Workout: Heat capacity

Read

Read the web page Heat capacity.

Launch

To give you some sense for how this works, go to the the PhET simulation, "Energy Forms and Changes".

Set up

Make sure you're on the Intro tab. Turn on the "Energy Symbols" box at the upper right. Now grab each thermometer by its little arrow and play it in one of the materials. Align the thermometers to that the top of the red temperature marker is at the top of each material. (That makes changes in their temperature easier to see.) Your screen should look like this:

Answer these questions

  1. All three objects are supposed to have the same volume. Since both bricks and iron sink in water, we can assume the water has the least mass of the three, the brick next, and the iron is the heaviest. Yet although all three objects have the same temperature, they have different amounts of thermal energy: the brick the fewest units, iron the next, and water the most. Why is this the case?
  2. If you explained your answer to the first question in terms of "heat capacity", explain the result in terms of "the equipartition theorem" and vice versa.
  3. Now put the brick and the iron onto the heat exchangers. Your screen should look like this.

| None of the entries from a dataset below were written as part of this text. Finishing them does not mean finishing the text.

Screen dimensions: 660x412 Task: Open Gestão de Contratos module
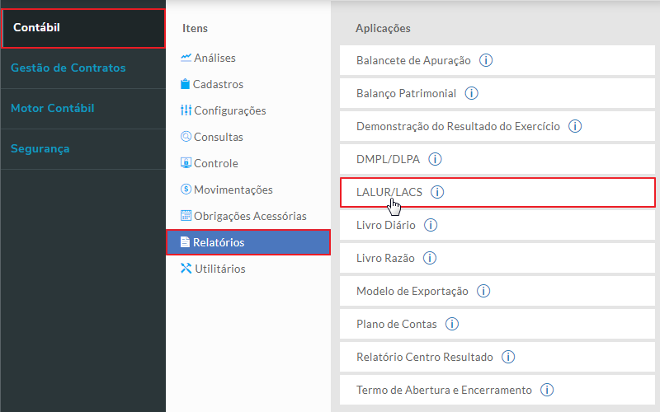tap(68, 68)
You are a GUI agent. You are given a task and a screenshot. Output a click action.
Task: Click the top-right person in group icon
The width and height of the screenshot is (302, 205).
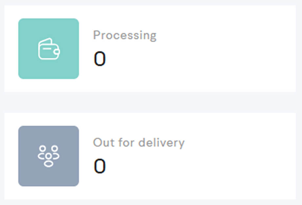tap(54, 149)
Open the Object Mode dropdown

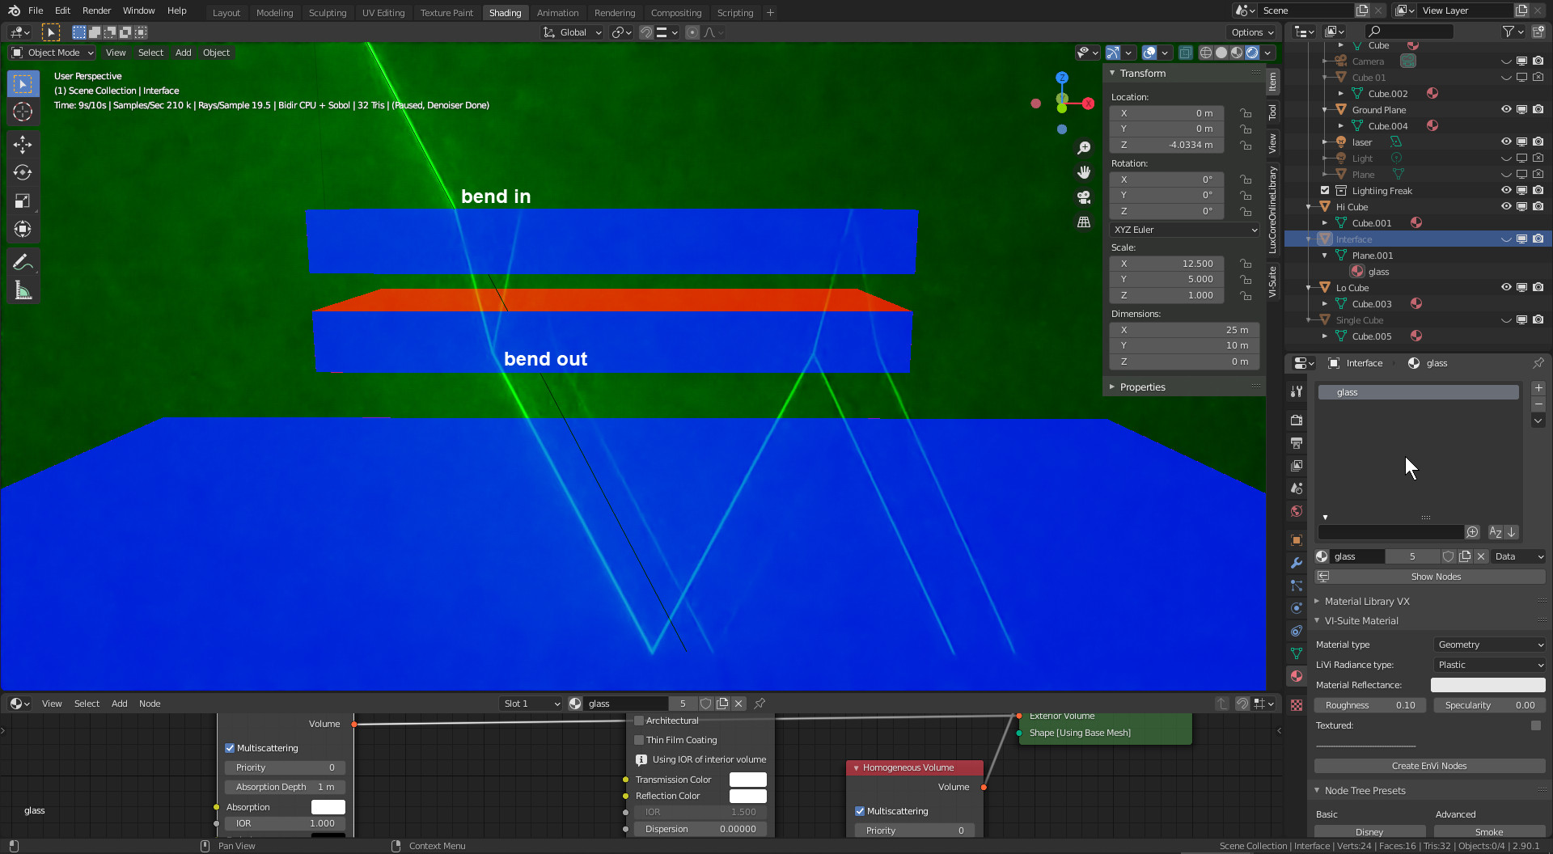click(x=53, y=53)
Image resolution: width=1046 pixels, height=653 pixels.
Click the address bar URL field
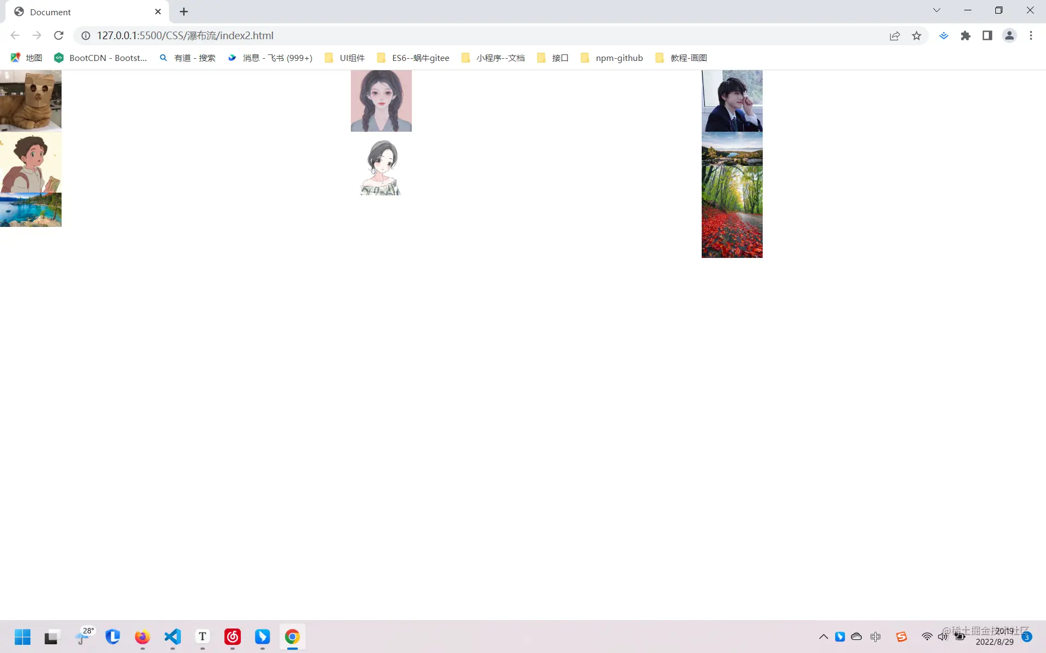click(x=185, y=35)
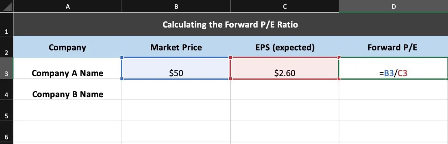The height and width of the screenshot is (144, 448).
Task: Select column C header
Action: pyautogui.click(x=284, y=6)
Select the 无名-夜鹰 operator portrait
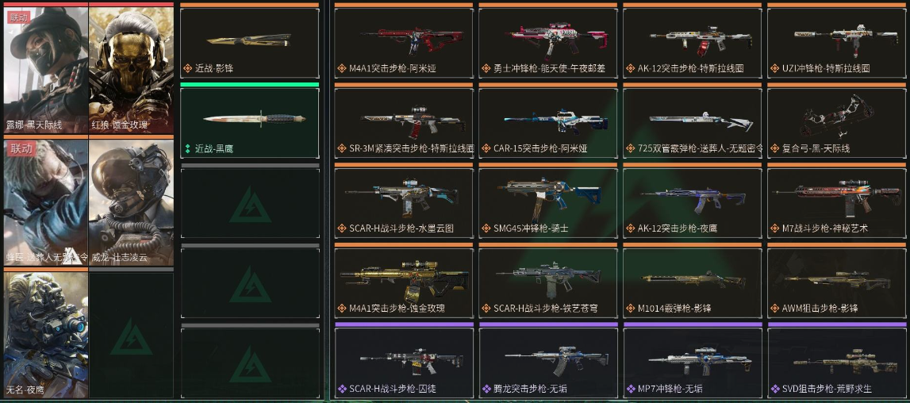This screenshot has width=910, height=403. (x=46, y=333)
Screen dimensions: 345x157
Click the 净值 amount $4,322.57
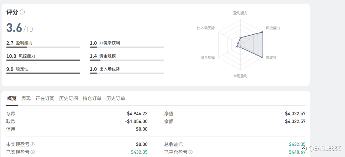pyautogui.click(x=295, y=114)
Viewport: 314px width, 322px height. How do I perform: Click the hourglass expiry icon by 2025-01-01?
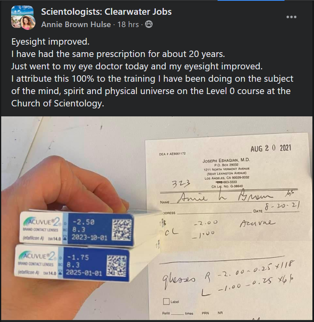(x=60, y=272)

Count the number of ticks on the thermometers. This represents room temperature. Remove the thermometers and count the number of energy symbols in each.

What is the ratio of the number of energy symbols in the block to the number of ticks on the thermometer? This is "temperature per energy" (related to the heat capacity).

Now remove the thermometer (so you can count the number of "E"s more easily) and add heat to each block by pulling and holding the arrow on the heat/cold generator up until a number of "E"s are added. You're probably better off by doing one at a time since the "E"s tend to leave.) Restore the thermometer and see how many ticks the temperature went up. Is the ratio of change in energy symbols to temperature change the same for the two blocks? Or is it the same as the energy/temperature ratio you found when they are at room temperature? Why do you think this is?

  1. Why do the energy symbols drift off the blocks after you have heated them? To test your hypothesis, cool the blocks as much as you can and then wait. Now what happens?